Rewanż był również bez historii. Szarotka szybko objęła prowadzenie i... – Momentami graliśmy wyśmienity unihokej, ale przy wysokim prowadzenie wkradła się w nasze szeregi dekoncentracja – mówi kapitan Szarotki, Lesław Ossowski. – Rzadko krytykujemy arbitrów, ale to co wyprawiali w drugiej tercji to nie mieści się w głowie. Nie byli zgodni w interpretacji, jeden pokazywał co innego niż drugi. Aż 14 minut graliśmy w osłabieniu. Nerwy nam puściły, wdaliśmy się w pyskówkę. W trzeciej tercji już uspokoiliśmy się i kontrolowaliśmy wydarzenia na parkiecie. Mała hala uniemożliwia rozwinięcie skrzydeł. „Dusiliśmy” się w niej. Nie mogliśmy prowadzić kombinacyjnej gry na boisku był straszny tłok trudno nam się gra w takich warunkach ale najważniejsze że wygraliśmy. Wierzchowo to beniaminek nie znany nam przed wyjazdem nie wiedzieliśmy na co ich stać teraz wiemy, że to słaba technicznie drużyna ale waleczna co pokazali w drugich tercjach w obydwu meczach.

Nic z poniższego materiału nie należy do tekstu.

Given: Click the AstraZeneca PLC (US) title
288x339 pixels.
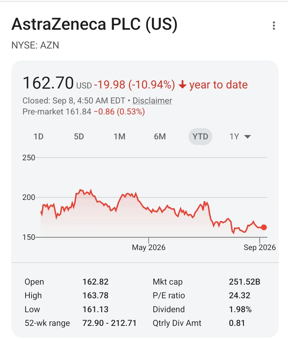Looking at the screenshot, I should 94,24.
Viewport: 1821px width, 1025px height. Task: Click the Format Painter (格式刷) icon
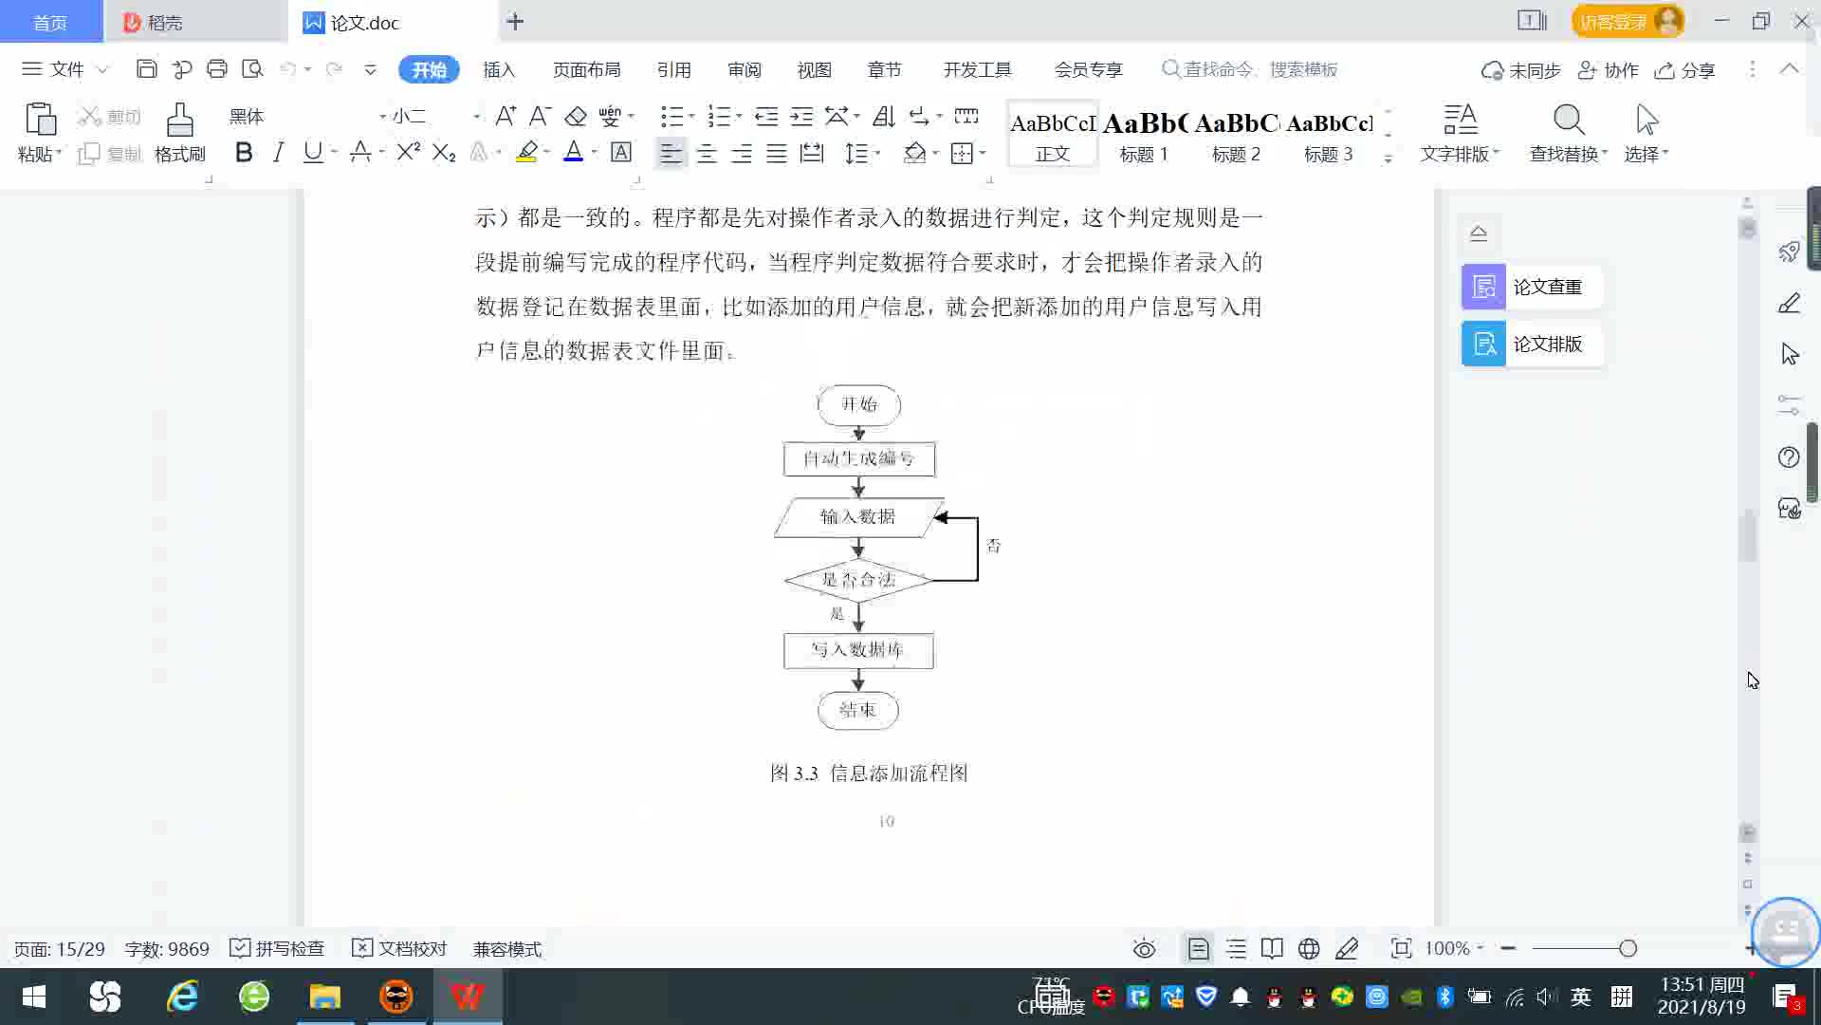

WSU Wierzchowo - Worwa Szarotka Nowy Targ 6:11 (1:6, 2:2, 3:3) i 5:12 (0:5, 5:4, 0:3)
Bramki dla Szarotki: Ossowski 4, Chlebda 3, Korwel, Wojtak, Luberda, samobójcza (I mecz); Augustyn 3, Ossowski 2, Kulesza 2, Luberda 2, Chlebda, Wojtak, Tomalak (II mecz).
Worwa Szarotka: Mikłusiak; Wojtak – Ligas, Kasperek – Ryś; Ossowski – Chlebda – Kulesza, Tomalak – Augustyn – Luberda, Korwel. W drugim meczu bronił Bujak.